Enso hat kürzlich einen bedeutenden Meilenstein erreicht und über $3 Milliarden Transaktionsvolumen erzielt. Was kommt als Nächstes?
Die Unterstützung von Berachains Start und ihrer Pre-Deposit-Kampagne „Boyco“ als Hauptinfrastruktur-Anbieter war ein großer Erfolg für das gesamte Team. Die Enso-Infrastruktur verarbeitete $3,1 Milliarden in 3 Tagen, eine der größten Liquiditätsmigrationen in der Geschichte von DeFi. Dies hat nicht nur den Wert von Enso bewiesen, sondern auch die Zuverlässigkeit und Skalierbarkeit der Infrastruktur unter realen Bedingungen demonstriert.
Als nächsten Schritt entwickelt sich Enso von einer leistungsstarken API zu einem vollständig dezentralisierten Netzwerk.
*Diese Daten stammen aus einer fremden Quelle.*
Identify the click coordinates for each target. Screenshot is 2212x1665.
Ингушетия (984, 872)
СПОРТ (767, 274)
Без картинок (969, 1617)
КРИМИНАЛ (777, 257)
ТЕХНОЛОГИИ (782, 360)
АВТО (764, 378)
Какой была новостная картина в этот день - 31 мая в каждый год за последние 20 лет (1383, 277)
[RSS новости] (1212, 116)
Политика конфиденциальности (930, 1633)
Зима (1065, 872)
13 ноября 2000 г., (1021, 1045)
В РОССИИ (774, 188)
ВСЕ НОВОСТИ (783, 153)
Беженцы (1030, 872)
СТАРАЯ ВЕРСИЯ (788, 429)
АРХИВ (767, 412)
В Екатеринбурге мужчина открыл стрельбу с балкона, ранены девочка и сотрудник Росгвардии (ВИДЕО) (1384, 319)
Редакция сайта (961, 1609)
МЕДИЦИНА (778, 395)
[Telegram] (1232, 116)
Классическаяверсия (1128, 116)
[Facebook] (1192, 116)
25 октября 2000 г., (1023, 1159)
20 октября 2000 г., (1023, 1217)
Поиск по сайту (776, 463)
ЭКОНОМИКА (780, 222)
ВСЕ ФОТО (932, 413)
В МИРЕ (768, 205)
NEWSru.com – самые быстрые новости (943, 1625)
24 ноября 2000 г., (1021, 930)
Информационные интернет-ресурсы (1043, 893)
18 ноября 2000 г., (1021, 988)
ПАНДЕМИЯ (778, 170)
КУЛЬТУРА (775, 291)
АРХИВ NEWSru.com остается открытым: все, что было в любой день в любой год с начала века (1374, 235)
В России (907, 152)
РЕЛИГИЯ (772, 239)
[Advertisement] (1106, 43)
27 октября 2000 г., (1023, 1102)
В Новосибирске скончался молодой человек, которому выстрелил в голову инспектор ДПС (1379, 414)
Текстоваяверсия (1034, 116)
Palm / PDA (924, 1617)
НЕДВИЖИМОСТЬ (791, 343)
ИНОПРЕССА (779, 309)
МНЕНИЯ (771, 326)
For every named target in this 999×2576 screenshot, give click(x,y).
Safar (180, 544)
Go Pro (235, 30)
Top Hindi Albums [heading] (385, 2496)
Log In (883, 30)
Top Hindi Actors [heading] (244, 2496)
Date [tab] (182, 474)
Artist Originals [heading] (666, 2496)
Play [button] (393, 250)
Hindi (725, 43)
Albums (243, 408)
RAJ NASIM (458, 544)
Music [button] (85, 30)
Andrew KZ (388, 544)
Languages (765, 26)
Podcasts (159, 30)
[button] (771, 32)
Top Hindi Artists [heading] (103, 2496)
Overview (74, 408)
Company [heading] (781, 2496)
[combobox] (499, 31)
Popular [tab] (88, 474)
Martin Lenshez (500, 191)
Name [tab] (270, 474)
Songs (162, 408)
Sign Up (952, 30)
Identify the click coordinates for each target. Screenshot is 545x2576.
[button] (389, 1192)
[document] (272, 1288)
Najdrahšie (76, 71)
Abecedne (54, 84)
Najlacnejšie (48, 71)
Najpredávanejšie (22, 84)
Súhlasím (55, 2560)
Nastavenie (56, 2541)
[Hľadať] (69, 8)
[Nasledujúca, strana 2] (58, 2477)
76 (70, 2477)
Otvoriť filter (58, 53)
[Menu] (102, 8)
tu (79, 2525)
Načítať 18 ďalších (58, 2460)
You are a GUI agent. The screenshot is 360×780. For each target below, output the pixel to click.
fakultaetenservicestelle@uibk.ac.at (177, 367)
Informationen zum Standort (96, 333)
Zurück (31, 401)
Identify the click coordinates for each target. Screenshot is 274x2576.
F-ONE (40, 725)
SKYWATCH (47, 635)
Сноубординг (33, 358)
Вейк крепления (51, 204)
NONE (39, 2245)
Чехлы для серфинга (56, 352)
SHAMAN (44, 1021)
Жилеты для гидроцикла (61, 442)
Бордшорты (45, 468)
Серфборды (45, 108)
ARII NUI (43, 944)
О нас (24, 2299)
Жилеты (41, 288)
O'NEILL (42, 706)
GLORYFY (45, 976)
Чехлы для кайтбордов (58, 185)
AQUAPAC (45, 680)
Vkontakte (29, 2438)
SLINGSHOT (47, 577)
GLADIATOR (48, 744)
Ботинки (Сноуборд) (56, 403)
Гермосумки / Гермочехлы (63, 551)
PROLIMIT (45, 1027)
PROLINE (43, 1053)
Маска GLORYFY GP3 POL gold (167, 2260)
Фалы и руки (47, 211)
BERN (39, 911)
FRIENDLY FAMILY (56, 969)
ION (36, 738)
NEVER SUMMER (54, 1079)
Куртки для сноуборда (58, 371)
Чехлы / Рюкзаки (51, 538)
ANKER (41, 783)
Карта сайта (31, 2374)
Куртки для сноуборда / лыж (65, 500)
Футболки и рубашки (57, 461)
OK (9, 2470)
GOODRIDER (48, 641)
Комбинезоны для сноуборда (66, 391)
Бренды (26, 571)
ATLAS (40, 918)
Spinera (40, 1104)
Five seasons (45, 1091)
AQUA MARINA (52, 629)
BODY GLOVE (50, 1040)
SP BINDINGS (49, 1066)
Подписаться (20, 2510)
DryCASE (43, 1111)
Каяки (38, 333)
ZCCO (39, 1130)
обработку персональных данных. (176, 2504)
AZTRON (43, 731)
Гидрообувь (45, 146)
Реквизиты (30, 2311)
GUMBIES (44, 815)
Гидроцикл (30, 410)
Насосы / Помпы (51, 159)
Zuerst werden wir die Enso DeFi-Bibliothek öffnen, sodass jeder Vertrag-Abstraktionen beitragen kann, um die Chancen zu erweitern und eine noch schnellere Entwicklung zu ermöglichen.
Enso ist derzeit auf vielen EVM-Ketten verfügbar, und eine weitere große Innovation wird die Erweiterung zu Solana und Move-basierten Blockchains sein. Diese Erweiterung wird die Fähigkeit unserer Kunden weiter verbessern, komponierbare Anwendungen zu erstellen und mit dem gesamten Blockchain-Ökosystem über eine einzige Quelle zu interagieren.
Disclaimer: The content shared in this interview is for informational purposes only and does not constitute financial advice, investment recommendation, or endorsement of any project, protocol, or asset. The cryptocurrency space involves risk and volatility. Readers are encouraged to conduct their own research and consult with qualified professionals before making any financial decisions. This interview was conducted in cooperation with Enso, who generously shared their time and insights. The content has been reviewed and approved for publication in mutual understanding. Minor edits have been made for clarity and readability, while preserving the substance and tone of the original conversation.